[Short exercise]: Gather every line in the rows below that contains the string "each".
═══ Data for the task ═══
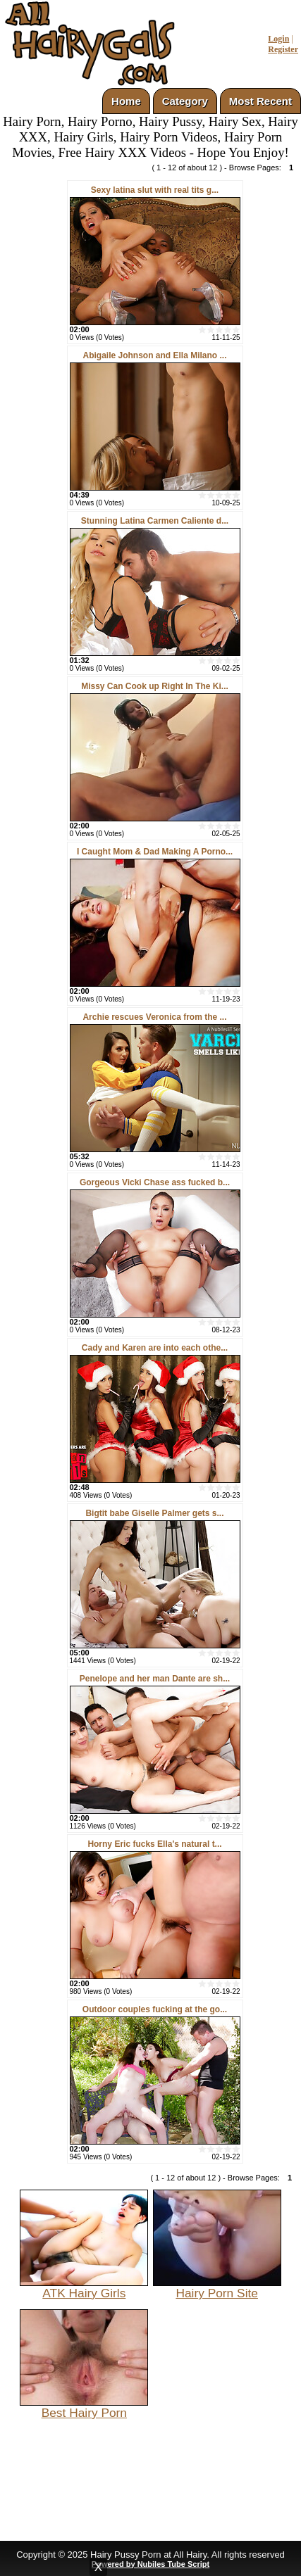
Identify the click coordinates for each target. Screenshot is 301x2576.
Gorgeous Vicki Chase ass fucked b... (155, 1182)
═══
═══ Data for the task ═══
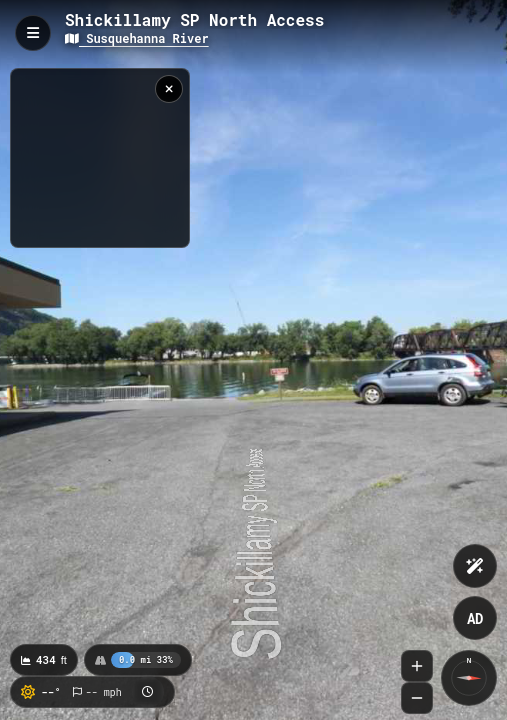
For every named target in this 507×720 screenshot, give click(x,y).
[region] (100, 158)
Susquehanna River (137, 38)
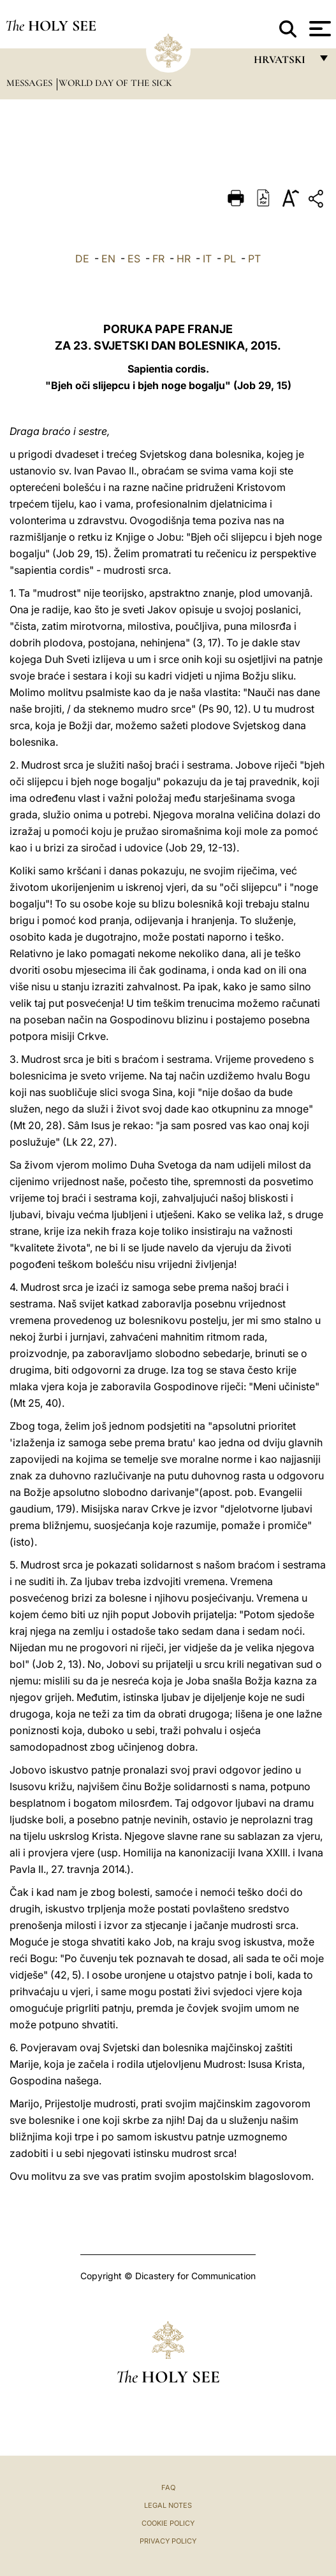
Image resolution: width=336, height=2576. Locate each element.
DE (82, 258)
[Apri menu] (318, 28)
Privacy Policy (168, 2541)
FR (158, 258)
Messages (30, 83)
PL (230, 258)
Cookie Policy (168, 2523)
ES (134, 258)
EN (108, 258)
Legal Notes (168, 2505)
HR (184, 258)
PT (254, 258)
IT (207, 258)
═══
[The reply]:
Identify the click coordinates for each target. Screenshot is 301x2576.
Image resolution: width=336, height=2576. Locate each element.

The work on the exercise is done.